** Start Source extract **

The Talk.  It's among the few shared terrors of human existence.  No matter how anyone found all of that stuff out, it's a fair bet, they were dealt a traumatic experience in the process.  And most humans have to endure it at least twice: once when we're kids (Trev and I were 9 and 11, respectively), and then again when we have wide-eyed, horrified kids of our own doing all in their power to avoid eye contact.  It's the grim duty of every parent.

My youngest brother Nate is seven years Trevor's junior.  My parents, therefore, bore the burden knowledge that their parental duty to give The Talk had not yet passed.

So they put it off like champs.

I was 21 when I came home from my two year mission in Washington State.  I was an Adult, was old enough to drink, (I never did and never will, but knowing I could meant a lot.) and I pretty much had a handle on life.  To my wise, aged eyes, my parents seemed like two fellow adults who had somehow lost their bearing when it came to life decisions.  It was my responsibility to help them find their way again.  I was happy to lend a hand.

** End Source extract **
** Start Material **

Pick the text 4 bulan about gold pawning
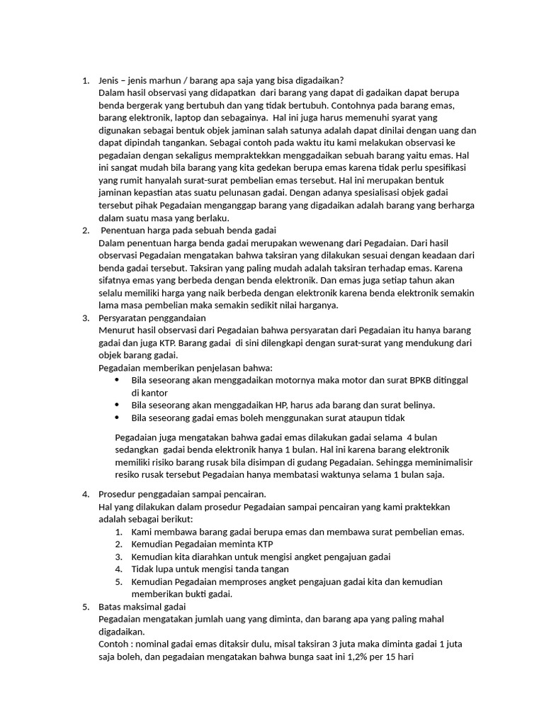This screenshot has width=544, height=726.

** End Material **

**Things to do:**
A: In the essay about The Talk, find every age that someone is stated to have been, and say whose age each one is.
B: Reproduce the stretch of the essay about The Talk from "My youngest brother" through "not yet passed.".

**Solutions to each task:**
A:
- 9: Trev, at the time of The Talk
- 11: the narrator, at the time of The Talk
- 21: the narrator, on coming home from the two-year mission in Washington State

B:
My youngest brother Nate is seven years Trevor's junior.  My parents, therefore, bore the burden knowledge that their parental duty to give The Talk had not yet passed.